# Couplers



## dpotp (May 25, 2011)

I would like to install body mount couplers on my Aristo and Bachman cars. Can I do this with 8' dia. curves and where can I find the correct part numbers?


----------



## Greg Elmassian (Jan 3, 2008)

Whose coupler will you use? At 8 foot, you might have trouble coupling and uncoupling on a curve, long cars won't be real happy either, but bottom line is it will most likely work. 

Some more information on the cars you are using will also help. 

Greg


----------



## dpotp (May 25, 2011)

All cars are 40' freight. I will be using Kadee.


----------



## Greg Elmassian (Jan 3, 2008)

Should be fine... I have all body mount myself. 

Get the Kadee gauge and every bit of getting them exactly the right height will repay you in better operation.

Greg


----------



## Ted Doskaris (Oct 7, 2008)

The Aristo 40 foot Box Car, Reefer car, and Stock car will operate very well on 8 foot diameter track curves when fitted with Kadee body mount type couplers. I use centerset "G" type Kadee 830 (traditional), Kadee 930 (same as 830 but brown painted) and Kadee 906 (newest Kadee AAR type E coupler). These Kadee types all mount the same way as they use the same physical draft gear box.

These 40 foot type cars were factory made with 3 floor types. Early production run cars are taller on the track when compared with the later production runs. The later (and current) production run cars were made with "lowered floors". 

There are two types of lowered floors, both of which need some minor modifications so cars will attain the proper coupler height to rail head when fitted with Kadee body mount coupler assemblies.

If you have these type Aristo cars having been factory made with "lowered floors", the following "vignettes" I have written may be helpful to look at: 

The following vignette describes an Aristo car having the early 1st Generation lowered floor type:
"*Aristo-Craft's first generation lowered freight car floors & Kadee body mount couplers*"
In addition to modifying this 1st Generation floor, the truck tang will need to be removed with this type floor.

The following vignette describes an Aristo car having the newer 2nd Generation lowered floor type: This type floor has a built up ridge / wall on the coupler pad that is suppose to eliminate the need of a spacer, however, it is too tall and needs to be trimmed down. 
"*Aristo-Craft's 40 foot Double Door Box Car & Kadee Couplers*"
This 2nd Generation floor does NOT need to have the truck tang removed since the floor's spine ribbing was made so the truck will fit when reinstalled 180 degrees.

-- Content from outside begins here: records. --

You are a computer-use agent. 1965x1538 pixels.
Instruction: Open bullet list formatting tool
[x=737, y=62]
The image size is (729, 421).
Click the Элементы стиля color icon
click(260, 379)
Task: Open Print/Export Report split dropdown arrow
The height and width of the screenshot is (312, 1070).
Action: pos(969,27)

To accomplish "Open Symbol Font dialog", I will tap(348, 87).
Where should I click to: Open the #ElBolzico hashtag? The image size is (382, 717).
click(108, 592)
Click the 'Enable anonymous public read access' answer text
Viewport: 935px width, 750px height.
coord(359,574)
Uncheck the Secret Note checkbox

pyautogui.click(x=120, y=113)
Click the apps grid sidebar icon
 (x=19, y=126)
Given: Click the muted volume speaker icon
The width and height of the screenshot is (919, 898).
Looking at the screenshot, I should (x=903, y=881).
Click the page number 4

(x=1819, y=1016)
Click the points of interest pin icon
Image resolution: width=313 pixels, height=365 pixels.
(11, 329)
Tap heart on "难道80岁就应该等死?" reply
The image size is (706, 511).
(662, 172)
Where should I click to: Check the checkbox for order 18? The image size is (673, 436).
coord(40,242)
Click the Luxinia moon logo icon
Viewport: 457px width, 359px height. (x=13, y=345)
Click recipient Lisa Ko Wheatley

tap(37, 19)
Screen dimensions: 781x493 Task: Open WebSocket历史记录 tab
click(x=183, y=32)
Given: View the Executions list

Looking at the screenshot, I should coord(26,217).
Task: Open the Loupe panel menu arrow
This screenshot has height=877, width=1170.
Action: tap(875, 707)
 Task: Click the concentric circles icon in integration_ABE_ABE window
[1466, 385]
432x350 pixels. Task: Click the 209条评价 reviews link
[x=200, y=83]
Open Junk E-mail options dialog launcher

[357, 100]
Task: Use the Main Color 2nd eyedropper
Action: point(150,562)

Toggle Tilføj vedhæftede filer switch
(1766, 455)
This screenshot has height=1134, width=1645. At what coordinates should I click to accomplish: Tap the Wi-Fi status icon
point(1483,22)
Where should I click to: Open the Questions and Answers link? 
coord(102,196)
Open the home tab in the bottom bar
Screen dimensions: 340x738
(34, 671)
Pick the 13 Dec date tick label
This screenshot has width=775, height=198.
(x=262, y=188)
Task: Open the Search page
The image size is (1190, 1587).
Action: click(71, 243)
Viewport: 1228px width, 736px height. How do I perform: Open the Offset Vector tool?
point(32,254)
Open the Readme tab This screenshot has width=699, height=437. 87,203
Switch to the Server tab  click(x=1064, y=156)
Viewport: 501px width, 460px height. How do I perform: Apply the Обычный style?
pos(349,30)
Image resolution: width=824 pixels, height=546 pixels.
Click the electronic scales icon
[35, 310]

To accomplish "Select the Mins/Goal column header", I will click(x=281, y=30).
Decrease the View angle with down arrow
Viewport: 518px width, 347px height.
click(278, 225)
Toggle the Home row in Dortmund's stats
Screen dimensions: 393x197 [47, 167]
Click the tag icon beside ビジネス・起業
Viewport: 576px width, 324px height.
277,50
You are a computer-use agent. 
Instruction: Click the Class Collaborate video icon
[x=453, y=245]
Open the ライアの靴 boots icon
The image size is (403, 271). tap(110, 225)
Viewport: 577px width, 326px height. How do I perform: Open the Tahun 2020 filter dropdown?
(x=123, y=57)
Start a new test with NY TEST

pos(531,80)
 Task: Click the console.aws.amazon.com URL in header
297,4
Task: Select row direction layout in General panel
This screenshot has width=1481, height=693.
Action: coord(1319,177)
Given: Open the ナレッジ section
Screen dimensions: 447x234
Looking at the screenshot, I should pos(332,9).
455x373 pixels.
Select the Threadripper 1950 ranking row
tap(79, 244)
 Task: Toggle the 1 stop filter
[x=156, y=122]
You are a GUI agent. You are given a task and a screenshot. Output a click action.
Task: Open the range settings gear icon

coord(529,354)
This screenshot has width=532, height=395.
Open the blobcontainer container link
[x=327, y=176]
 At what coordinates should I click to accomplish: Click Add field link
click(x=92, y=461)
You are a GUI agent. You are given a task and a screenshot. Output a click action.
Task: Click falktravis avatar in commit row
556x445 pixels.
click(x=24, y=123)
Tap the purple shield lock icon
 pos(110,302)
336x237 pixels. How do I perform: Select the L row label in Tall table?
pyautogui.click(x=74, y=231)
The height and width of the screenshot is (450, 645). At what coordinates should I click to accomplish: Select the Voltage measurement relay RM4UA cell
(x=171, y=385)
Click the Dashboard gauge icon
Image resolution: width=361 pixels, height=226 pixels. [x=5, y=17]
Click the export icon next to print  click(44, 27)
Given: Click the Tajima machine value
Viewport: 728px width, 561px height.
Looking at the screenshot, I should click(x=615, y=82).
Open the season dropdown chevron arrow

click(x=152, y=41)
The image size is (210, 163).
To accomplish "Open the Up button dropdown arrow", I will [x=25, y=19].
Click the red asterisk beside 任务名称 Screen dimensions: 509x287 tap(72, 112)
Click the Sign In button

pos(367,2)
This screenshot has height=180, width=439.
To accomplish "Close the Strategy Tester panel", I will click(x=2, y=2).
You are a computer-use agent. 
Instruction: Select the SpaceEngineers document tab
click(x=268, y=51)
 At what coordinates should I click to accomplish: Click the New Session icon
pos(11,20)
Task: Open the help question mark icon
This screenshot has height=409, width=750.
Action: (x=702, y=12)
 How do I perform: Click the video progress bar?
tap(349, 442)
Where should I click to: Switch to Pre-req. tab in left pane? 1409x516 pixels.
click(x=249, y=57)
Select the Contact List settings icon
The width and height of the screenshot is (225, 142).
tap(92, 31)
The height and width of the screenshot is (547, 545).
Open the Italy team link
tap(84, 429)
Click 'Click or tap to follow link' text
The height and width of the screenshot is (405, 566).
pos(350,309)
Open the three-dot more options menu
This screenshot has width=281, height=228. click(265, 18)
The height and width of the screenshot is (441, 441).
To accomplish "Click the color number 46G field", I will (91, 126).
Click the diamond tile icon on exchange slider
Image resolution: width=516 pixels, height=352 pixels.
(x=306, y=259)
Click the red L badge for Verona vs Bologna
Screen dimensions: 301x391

If you have the older early production run floors and desire to retrofit lowered floors, Aristo makes the ART-29706 lowered floor assembly that can be retrofitted.
I describe this in the following vignette:
"*Installing Aristo-Craft's lowered floor assembly in the 40 foot freight cars Article*"


-Ted


----------



## dpotp (May 25, 2011)

Thank's guys. this has been a big help. I'll have more questions in the future.


----------